Patrick Chazallet : Tu travailles beaucoup les poissons d'eau douce, pourquoi ce choix ?
Bernard Charret : Mon idée du métier de restaurateur est que je dois mettre en valeur le patrimoine de ma région ; or, elle est pleine d'eau. Ce n'est ni une question de style, ni une mode, je prolonge ce qu'il y a autour de moi.
PC : Quels poissons proposes-tu aux clients ?

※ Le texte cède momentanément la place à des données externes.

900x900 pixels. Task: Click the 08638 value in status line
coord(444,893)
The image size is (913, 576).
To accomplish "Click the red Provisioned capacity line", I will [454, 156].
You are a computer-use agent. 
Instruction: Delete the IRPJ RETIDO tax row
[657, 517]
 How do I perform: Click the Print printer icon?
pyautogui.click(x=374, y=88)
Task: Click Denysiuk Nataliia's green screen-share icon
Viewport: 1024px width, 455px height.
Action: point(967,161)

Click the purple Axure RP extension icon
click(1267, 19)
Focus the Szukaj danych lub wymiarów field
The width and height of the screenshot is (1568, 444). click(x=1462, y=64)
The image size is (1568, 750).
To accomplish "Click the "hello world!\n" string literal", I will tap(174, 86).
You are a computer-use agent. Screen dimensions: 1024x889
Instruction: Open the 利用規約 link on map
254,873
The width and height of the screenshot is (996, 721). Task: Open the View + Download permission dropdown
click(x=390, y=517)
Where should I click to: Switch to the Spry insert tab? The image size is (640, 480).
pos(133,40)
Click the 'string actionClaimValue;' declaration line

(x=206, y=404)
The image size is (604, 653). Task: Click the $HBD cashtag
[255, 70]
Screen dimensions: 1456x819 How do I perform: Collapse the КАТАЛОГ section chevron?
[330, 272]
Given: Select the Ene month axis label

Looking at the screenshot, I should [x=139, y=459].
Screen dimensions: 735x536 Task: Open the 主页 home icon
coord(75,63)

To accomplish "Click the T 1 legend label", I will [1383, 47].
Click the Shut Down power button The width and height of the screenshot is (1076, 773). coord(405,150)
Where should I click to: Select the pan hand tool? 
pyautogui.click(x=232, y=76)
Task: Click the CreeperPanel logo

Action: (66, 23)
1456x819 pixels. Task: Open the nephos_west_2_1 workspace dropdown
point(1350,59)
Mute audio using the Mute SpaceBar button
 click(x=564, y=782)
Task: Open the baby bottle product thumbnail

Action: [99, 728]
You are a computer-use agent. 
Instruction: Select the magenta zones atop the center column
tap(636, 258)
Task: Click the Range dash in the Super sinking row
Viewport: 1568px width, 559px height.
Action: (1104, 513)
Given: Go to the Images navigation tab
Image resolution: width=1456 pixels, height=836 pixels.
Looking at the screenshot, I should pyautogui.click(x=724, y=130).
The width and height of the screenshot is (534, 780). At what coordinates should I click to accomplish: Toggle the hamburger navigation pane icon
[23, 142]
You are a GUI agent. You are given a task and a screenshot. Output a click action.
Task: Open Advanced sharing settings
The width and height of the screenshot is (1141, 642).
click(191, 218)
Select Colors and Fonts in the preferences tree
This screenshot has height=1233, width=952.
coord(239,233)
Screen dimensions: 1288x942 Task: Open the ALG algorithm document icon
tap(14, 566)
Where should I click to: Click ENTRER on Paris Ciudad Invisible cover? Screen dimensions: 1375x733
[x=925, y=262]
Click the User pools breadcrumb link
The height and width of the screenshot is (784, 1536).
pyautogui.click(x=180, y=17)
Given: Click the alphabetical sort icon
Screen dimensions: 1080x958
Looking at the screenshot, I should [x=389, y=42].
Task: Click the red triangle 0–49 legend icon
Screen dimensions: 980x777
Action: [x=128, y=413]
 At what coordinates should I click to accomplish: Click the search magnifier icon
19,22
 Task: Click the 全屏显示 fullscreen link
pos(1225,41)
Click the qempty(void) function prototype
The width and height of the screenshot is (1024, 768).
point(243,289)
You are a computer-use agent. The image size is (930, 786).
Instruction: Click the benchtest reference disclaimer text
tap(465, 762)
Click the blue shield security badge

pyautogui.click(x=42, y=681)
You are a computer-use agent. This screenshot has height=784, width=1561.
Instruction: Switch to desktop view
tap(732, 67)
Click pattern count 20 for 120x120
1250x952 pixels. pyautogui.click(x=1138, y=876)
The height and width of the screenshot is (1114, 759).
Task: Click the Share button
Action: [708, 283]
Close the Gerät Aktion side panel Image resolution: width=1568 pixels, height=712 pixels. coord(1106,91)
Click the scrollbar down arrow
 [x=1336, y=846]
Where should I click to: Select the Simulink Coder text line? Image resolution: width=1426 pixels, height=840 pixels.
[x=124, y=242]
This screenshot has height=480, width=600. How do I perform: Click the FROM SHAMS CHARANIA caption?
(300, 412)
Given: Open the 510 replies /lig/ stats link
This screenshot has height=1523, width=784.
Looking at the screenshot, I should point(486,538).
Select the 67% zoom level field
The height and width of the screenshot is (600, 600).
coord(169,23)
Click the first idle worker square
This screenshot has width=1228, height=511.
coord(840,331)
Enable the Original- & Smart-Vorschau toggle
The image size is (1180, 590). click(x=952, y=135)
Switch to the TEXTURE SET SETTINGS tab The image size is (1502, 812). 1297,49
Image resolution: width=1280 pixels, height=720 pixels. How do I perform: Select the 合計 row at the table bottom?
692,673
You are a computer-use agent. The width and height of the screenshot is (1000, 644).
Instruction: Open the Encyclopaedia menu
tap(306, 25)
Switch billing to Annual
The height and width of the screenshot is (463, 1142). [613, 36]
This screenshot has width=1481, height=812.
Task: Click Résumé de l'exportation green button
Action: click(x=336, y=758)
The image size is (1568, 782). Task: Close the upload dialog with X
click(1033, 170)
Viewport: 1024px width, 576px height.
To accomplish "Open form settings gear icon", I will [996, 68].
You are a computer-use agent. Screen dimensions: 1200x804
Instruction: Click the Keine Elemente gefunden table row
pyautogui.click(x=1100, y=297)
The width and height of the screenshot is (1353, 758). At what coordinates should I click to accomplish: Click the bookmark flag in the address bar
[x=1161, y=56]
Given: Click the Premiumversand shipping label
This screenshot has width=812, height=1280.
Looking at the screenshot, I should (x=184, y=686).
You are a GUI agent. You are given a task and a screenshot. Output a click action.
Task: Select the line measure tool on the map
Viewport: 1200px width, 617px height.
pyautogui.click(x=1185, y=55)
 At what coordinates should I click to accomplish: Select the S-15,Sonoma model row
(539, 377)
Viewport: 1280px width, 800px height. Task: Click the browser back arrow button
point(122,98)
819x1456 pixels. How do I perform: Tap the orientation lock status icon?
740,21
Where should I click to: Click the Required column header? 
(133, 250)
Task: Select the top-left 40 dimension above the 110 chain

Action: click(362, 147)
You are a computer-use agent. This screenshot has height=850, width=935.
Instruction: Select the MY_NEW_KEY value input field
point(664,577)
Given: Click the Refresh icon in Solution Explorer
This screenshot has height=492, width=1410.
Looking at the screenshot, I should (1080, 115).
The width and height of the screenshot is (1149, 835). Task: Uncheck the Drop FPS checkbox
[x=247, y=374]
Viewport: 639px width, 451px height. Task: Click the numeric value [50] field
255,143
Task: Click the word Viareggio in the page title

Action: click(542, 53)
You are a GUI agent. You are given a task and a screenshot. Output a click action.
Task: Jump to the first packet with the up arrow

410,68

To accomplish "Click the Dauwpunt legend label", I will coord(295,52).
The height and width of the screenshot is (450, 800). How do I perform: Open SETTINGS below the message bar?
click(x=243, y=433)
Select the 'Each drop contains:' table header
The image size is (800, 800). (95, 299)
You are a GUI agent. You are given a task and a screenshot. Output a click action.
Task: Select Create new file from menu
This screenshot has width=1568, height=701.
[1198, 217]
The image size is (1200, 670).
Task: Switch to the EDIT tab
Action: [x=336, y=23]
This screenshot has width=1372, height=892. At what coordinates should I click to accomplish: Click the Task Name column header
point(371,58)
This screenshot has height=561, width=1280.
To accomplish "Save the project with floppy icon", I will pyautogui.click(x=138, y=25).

BC : Bien entendu les 4 poissons autochtones qu'on trouve dans la région depuis que les témoignages humains existent : le brochet, le barbillon, la perche et la carpe. Auxquels il faut ajouter le saumon, dont la pêche est interdite et donc que je ne sers pas. Ensuite, j'aime à cuisiner des poissons qui se sont acclimatés à notre région, tels le sandre, la chevesne, la tanche, qui sont des poissons sédentaires d'eau non courante. Des rivières je travaille le gardon, la brême, le gros poisson chat, l'ide melanotte, la silure très abondante. Enfin les poissons migrateurs tels le mulet, l'alose, la lamproie et l'anguille dont je te parlerai plus tard. En été je fais de la petite friture avec le petit gardon, l'ablette et le gougeon.
PC : Où te fournis-tu pour avoir une telle diversité ?
BC : Auprès de 6 pêcheurs professionnels (ndlr, liste en fin d'article). En fait, j'ai équipé mon restaurant de 4 grands viviers alimentés par l'eau du puits, et j'en construit un très grand en ciment à l'extérieur. L'eau étant naturellement à 12°C, les poissons sont inertes, comme en léthargie ; ils ne se bagarrent pas et ne se reproduisent pas. Malgré tout, récemment, 60 lamproies m'ont cassé un aquarium, d'où la nécessité du vivier en ciment. Je suis aussi équipé en amont d'un petit pick-up pour l'été et l'automne sur lequel je peux mettre un réservoir de 500 litres d'eau, et une bouteille d'oxygène pour transporter mes poissons du lieu de pêche au restaurant. Pour le printemps, quand le poisson est fragile, j'ai un très gros 4x4 avec un réservoir de 1000 litres. C'est le même véhicule que j'utilise l'hiver pour accéder aux bords d'étangs. Seuls les tracteurs et moi passons.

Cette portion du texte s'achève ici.